LA modernidad y el avance de las civilizaciones no están reñidas con el sentido común. Las ciudades no deben estar supeditadas a los vaivenes de los idearios políticos. El ejemplo lo tenemos en los planes de ordenaciones urbanas que deberían ser fruto del consenso para llegar a tener ciudades más saludables y habitables.

Los centros sanitarios y escolares deben avanzar a la par de las nuevas tecnologías en consonancia con una sociedad en continuo dinamismo. Las circunvalaciones se hacen cada vez más necesarias, pero si se diseñan con visión de décadas para que no se colapsen. Las edificaciones inteligentes son imprescindibles para ganar en eficiencia en las viviendas.

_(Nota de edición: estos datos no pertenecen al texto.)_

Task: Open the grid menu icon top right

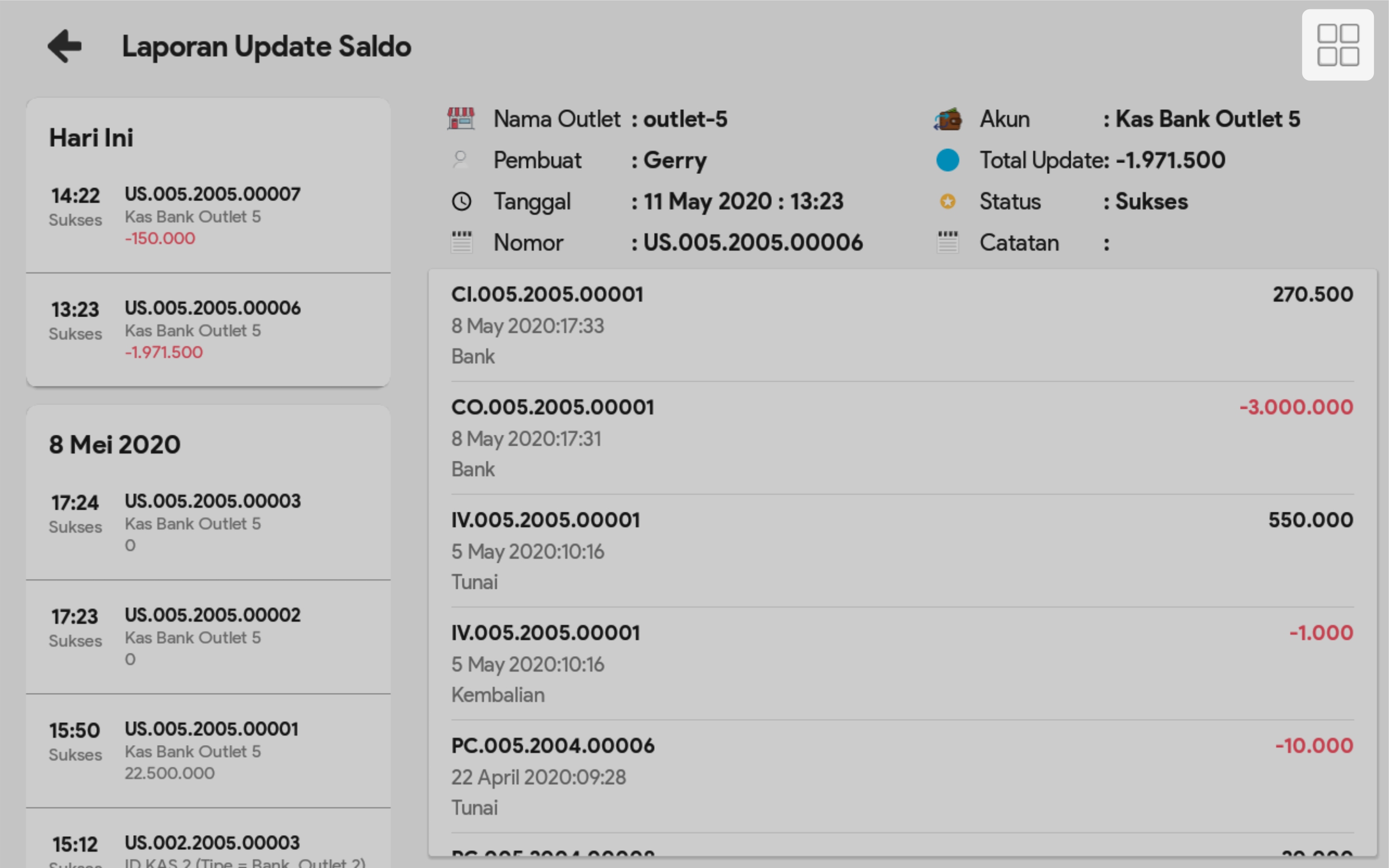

El medio ambiente debe ser el principal de los objetivos para salvaguardar el planeta. La peatonalización de los centros históricos devuelve la vida a los intramuros. La expansión del extrarradio debería basarse en buenas comunicaciones. Las correctas infraestructuras de transportes facilitan la movilidad. Una cultura bien gestionada es fuente de riqueza emocional y una buena propuesta comercial e industrial supone cimentar el futuro económico de cualquier zona.

Pero, a diferencia de la mayoría de las ciudades del mundo, el protagonismo que tiene un elemento tan antiquísimo como es el de un río cercano a los asentamientos, desde los fenicios hasta nuestros días no ha seguido los cauces adecuados en muchos lares. El Danubio se dibuja en media Europa y hace de Viena el espejo inmaculado de sus cisnes. En París, en Londres, o en Sevilla, los ríos son seña de identidad y parte fundamental de lo cotidiano. Romanticismo, historia, turismo y naturaleza.

Mientras, el Guadalete surca la campiña olvidado. Quién sabe si el atractivo del agua, con ejecuciones hidráulicas, cotas, muros de contención o canales pudieran darle más protagonismo y cercanía a un río que es también parte de la historia de la ciudad. No es solo una utopía.